▶ **作業内容**:
1. コンベヤー潤滑方法の説明によると、水性コンベヤー潤滑剤の濃度cはどのようにして求めるのですか。
2. コンベヤー潤滑方法の説明のうち、「本発明は、コンベヤーシステムの潤滑方法で」から始まり「器、紙及び厚紙容器等である。」までの部分を、「吸収検出器」を「光検出器」に置き換えて書き直してください。

▶ **抜粋テキスト**:
説明

コンベヤーシステムの潤滑方法

本発明は、コンベヤーシステムの潤滑方法であって、i)水でコンベヤー潤滑剤濃縮液を希釈して、濃度cを有する水性コンベヤー潤滑剤を得ること、ii)水性コンベヤー潤滑剤に光を照射すること、iii)吸収検出器で水性コンベヤー潤滑剤による光の吸収を測定することにより水性コンベヤー潤滑剤の濃度cを求めること、及び、iv)コンベヤーシステムに水性コンベヤー潤滑剤を塗布することを含む、方法を対象とする。本発明はさらに、光源と、コンベヤー潤滑システム内の水性コンベヤー潤滑剤による光の吸収を測定するための吸収検出器とを有する測定装置を含む、コンベヤー潤滑システムに関する。

【発明の詳細な説明】
【技術分野】
【0001】
[発明の分野]
本発明は、コンベヤーシステムを潤滑にするための方法及びシステムに関する。より具体的には、本発明は、金属、ガラス、紙、厚紙及び/又はプラスチック製の容器、特に食品産業で用いられる容器を動かしているコンベヤーシステムの潤滑に関する。これらは特に、食品、例えば飲料で満たされる容器、例えばガラス又はプラスチックボトル、箱、ガラス器、器、飲料容器、紙及び厚紙容器等である。

(抽出レコード)
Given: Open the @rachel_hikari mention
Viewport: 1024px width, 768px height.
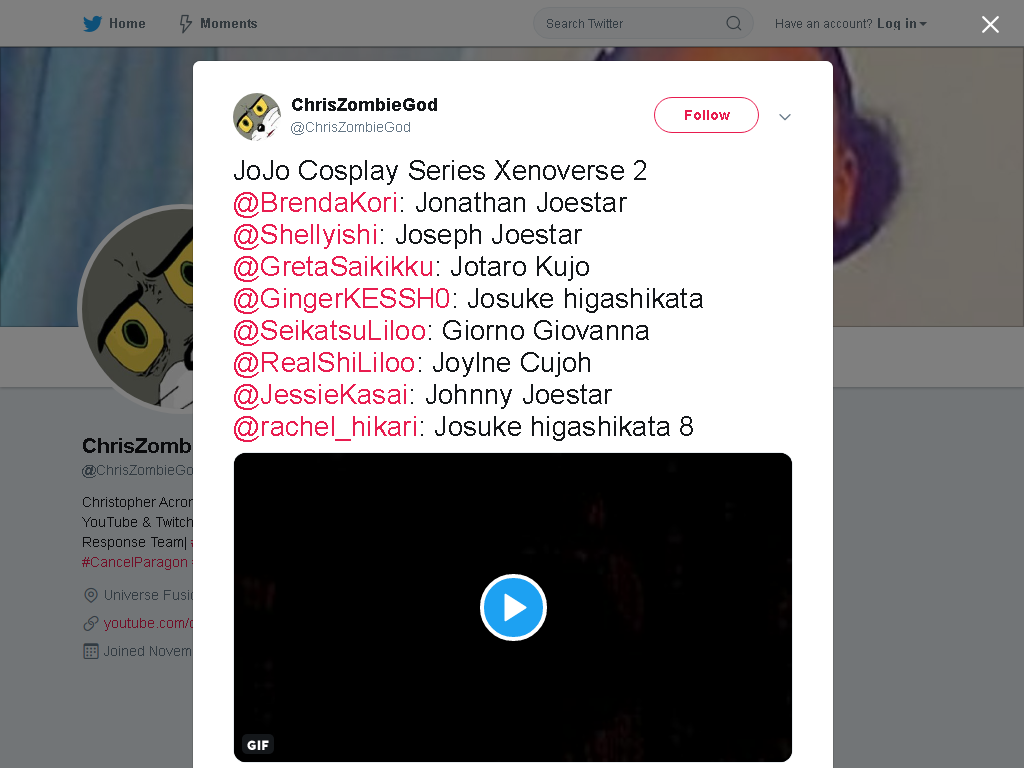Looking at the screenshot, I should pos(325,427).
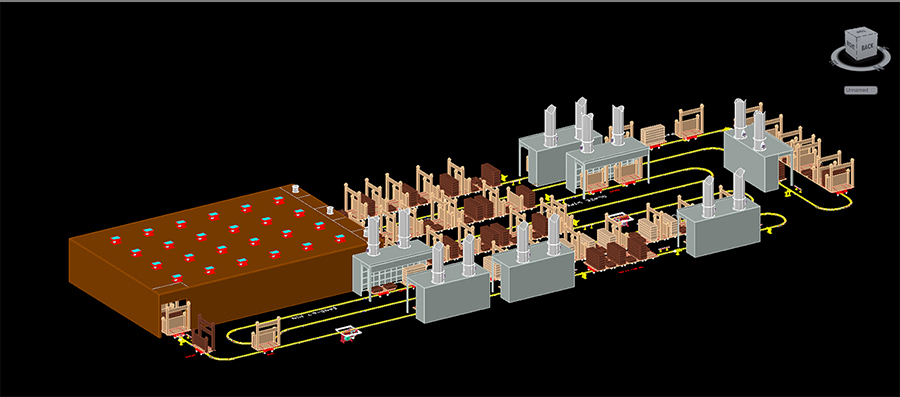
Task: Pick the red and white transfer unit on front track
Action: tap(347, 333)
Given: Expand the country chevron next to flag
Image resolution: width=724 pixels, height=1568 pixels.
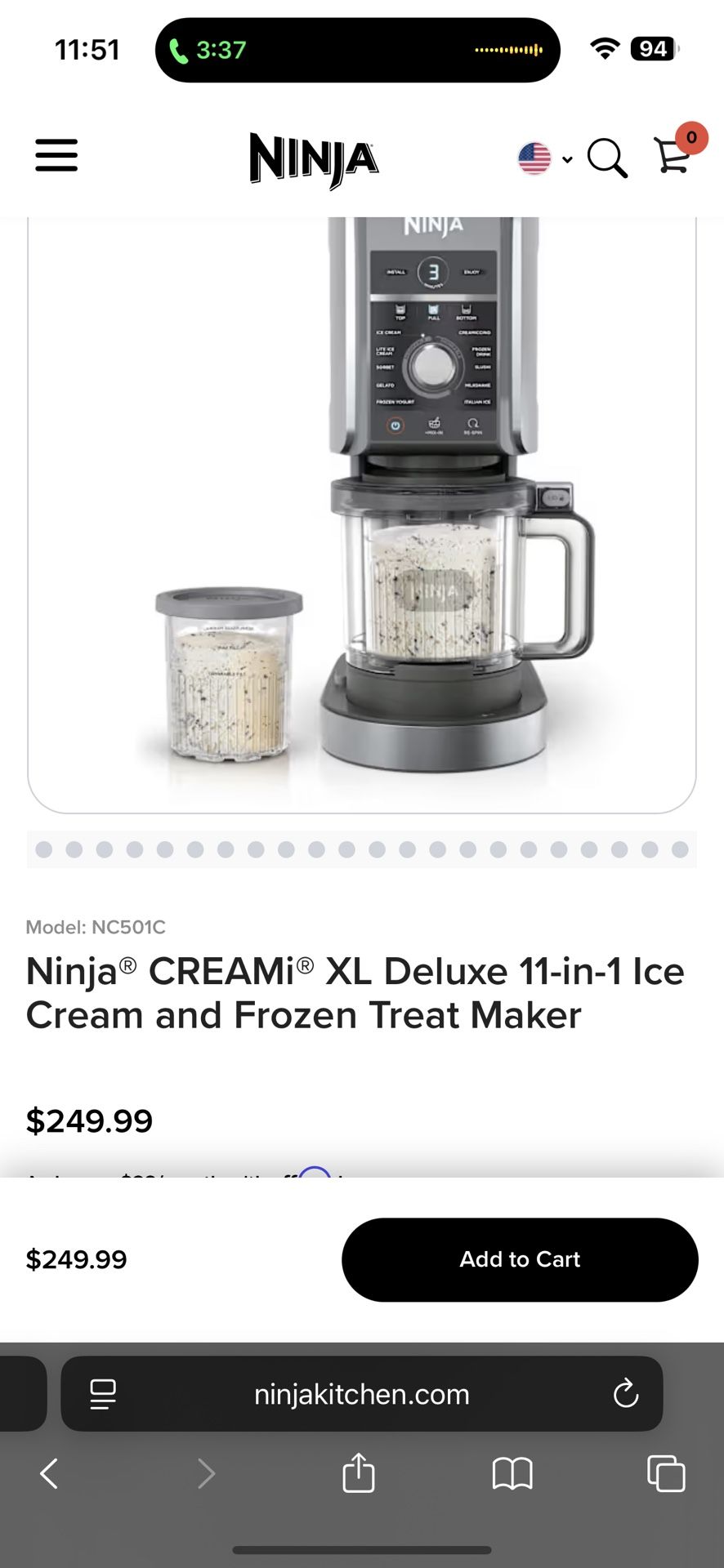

▶ **演習の解答**:
1. 吸収検出器で水性コンベヤー潤滑剤による光の吸収を測定することにより求めます。

2.
本発明は、コンベヤーシステムの潤滑方法であって、i)水でコンベヤー潤滑剤濃縮液を希釈して、濃度cを有する水性コンベヤー潤滑剤を得ること、ii)水性コンベヤー潤滑剤に光を照射すること、iii)光検出器で水性コンベヤー潤滑剤による光の吸収を測定することにより水性コンベヤー潤滑剤の濃度cを求めること、及び、iv)コンベヤーシステムに水性コンベヤー潤滑剤を塗布することを含む、方法を対象とする。本発明はさらに、光源と、コンベヤー潤滑システム内の水性コンベヤー潤滑剤による光の吸収を測定するための光検出器とを有する測定装置を含む、コンベヤー潤滑システムに関する。

【発明の詳細な説明】
【技術分野】
【0001】
[発明の分野]
本発明は、コンベヤーシステムを潤滑にするための方法及びシステムに関する。より具体的には、本発明は、金属、ガラス、紙、厚紙及び/又はプラスチック製の容器、特に食品産業で用いられる容器を動かしているコンベヤーシステムの潤滑に関する。これらは特に、食品、例えば飲料で満たされる容器、例えばガラス又はプラスチックボトル、箱、ガラス器、器、飲料容器、紙及び厚紙容器等である。